The incentives are mixed. Consumer chatbots compete on being helpful, fast and conversational; refusing too often risks user churn, while refusing too little risks scandals, lawsuits and regulation. A more rigid posture also pushes users toward less constrained models and unofficial interfaces, leaving mainstream firms to shoulder the reputational and legal downside while the demand for “unsafe” answers migrates elsewhere.
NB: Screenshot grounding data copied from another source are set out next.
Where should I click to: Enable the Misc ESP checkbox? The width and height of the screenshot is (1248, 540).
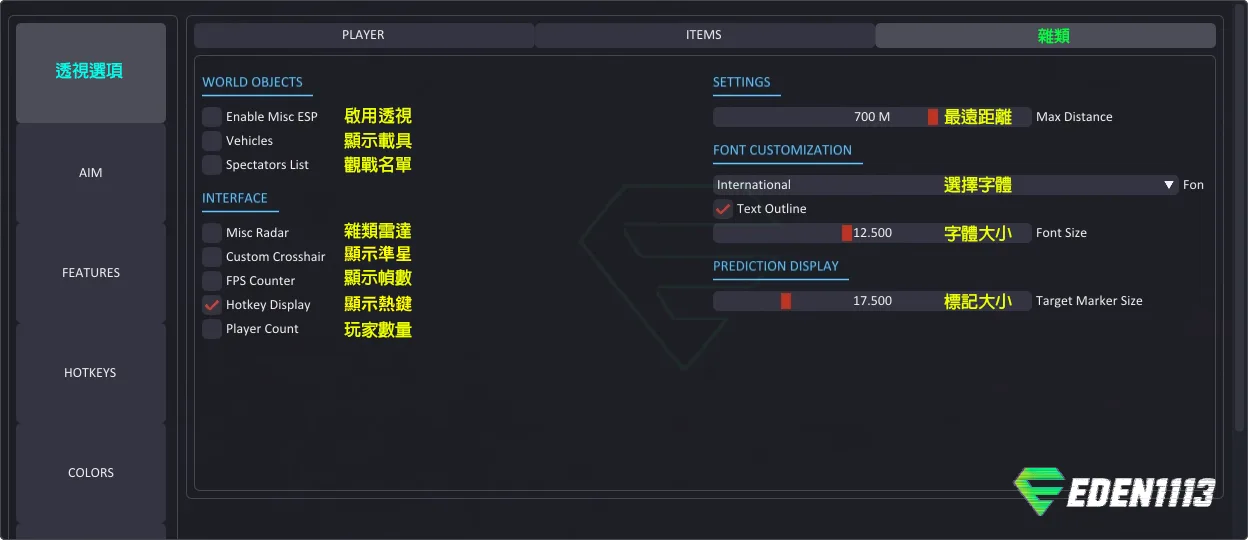click(212, 117)
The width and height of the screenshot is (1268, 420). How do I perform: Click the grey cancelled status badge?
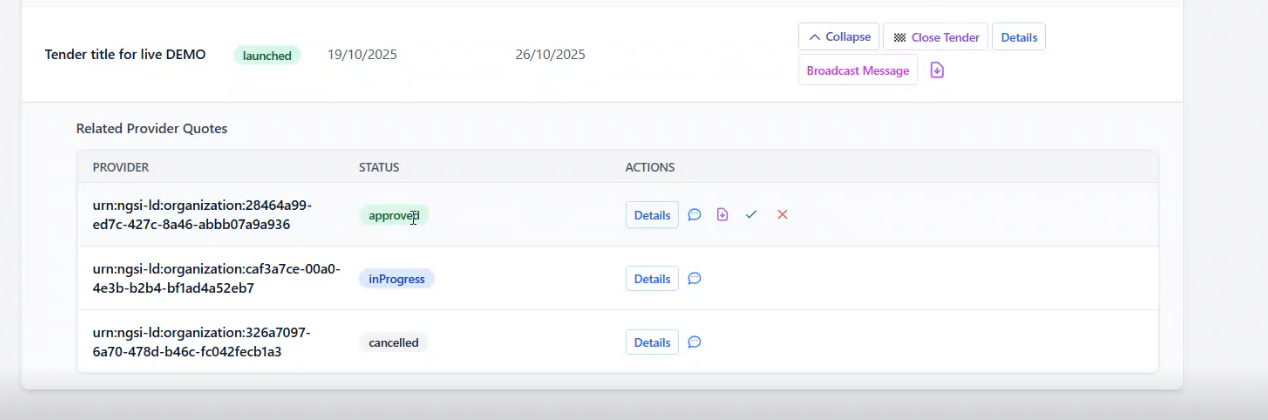click(393, 342)
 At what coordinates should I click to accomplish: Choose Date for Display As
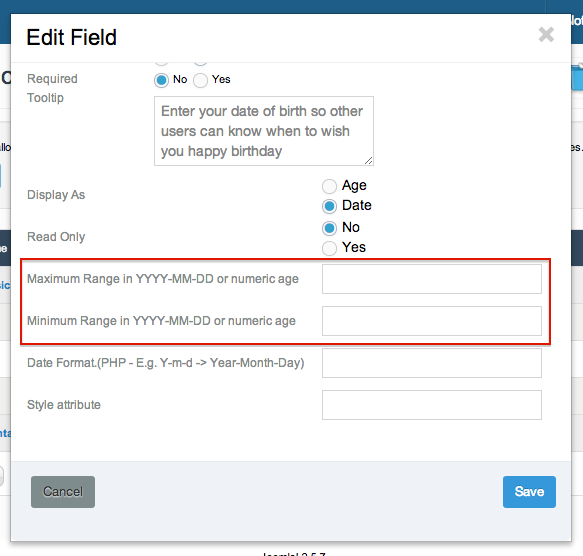click(329, 206)
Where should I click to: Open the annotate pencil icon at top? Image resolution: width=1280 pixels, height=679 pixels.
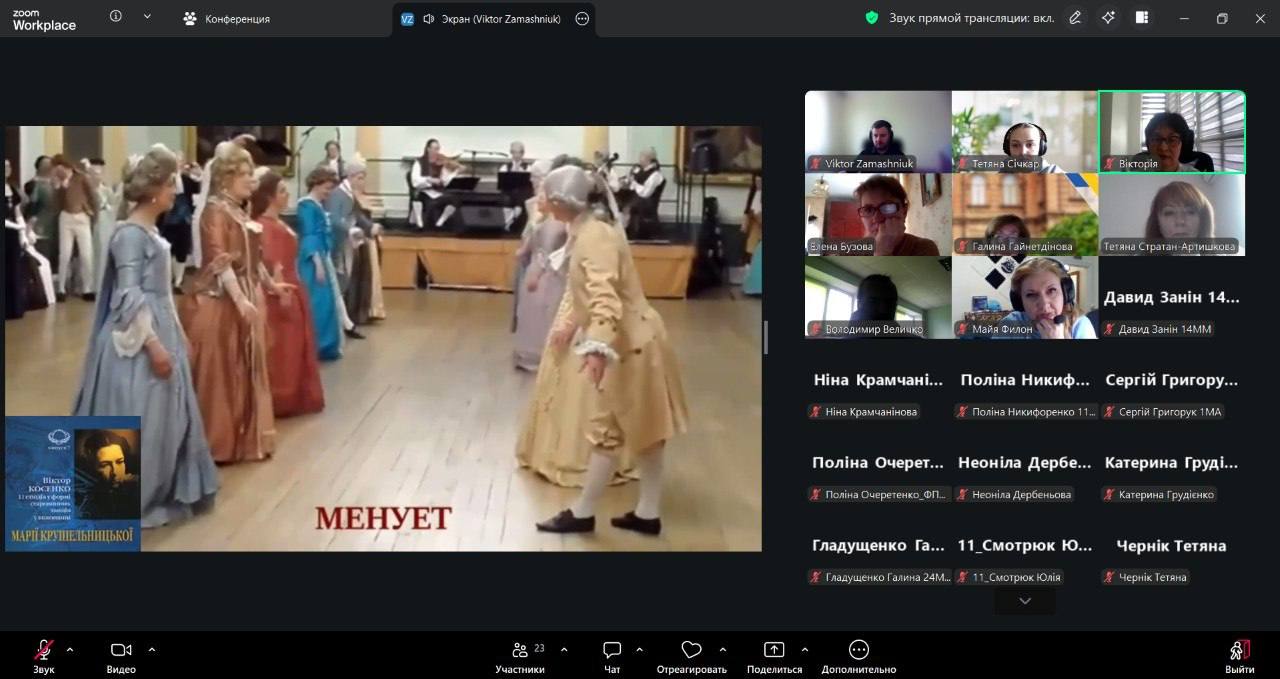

Meanwhile, the compliance layer becomes a product category in its own right, sold to enterprises and public agencies that want a paper trail showing they tried.
The CCDH report is based on nine scenarios and more than 700 responses, and it arrives as European policymakers debate whether AI chat should be treated like a broadcast medium, a search engine, or something closer to a regulated service.
In the examples cited, the difference between a refusal and an answer is not the underlying model’s capability but whether someone chose to pay for the guardrail.